- [Task details] Look below for the line that contains "Task: Tap Add verification badge", then copy it and each following line to the end of the records, minus any pictures.
[[ Provided material, beginning ]]
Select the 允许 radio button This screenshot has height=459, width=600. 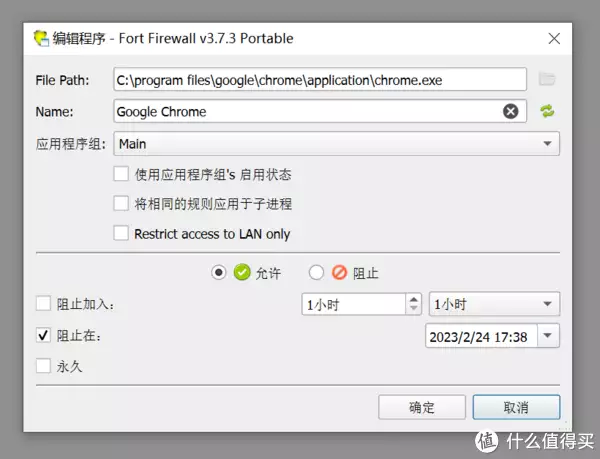(x=218, y=273)
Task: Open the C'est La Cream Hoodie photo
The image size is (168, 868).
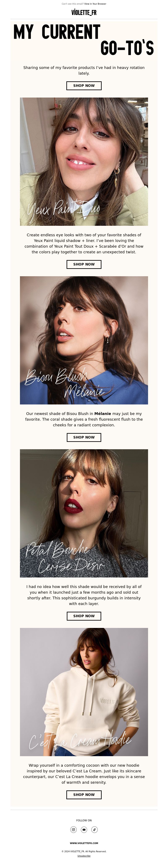Action: pyautogui.click(x=84, y=692)
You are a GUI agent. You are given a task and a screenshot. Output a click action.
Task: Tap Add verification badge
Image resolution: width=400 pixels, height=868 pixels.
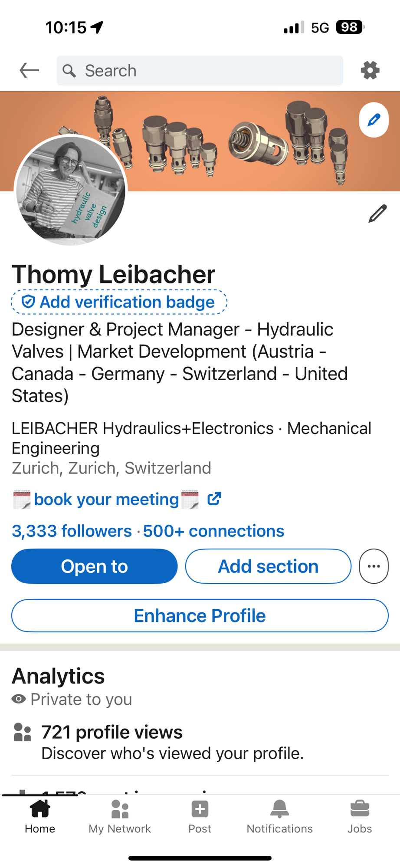click(119, 302)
[[ Provided material, end ]]
- [The completed task]
Task: Tap Add verification badge
Image resolution: width=400 pixels, height=868 pixels.
click(119, 302)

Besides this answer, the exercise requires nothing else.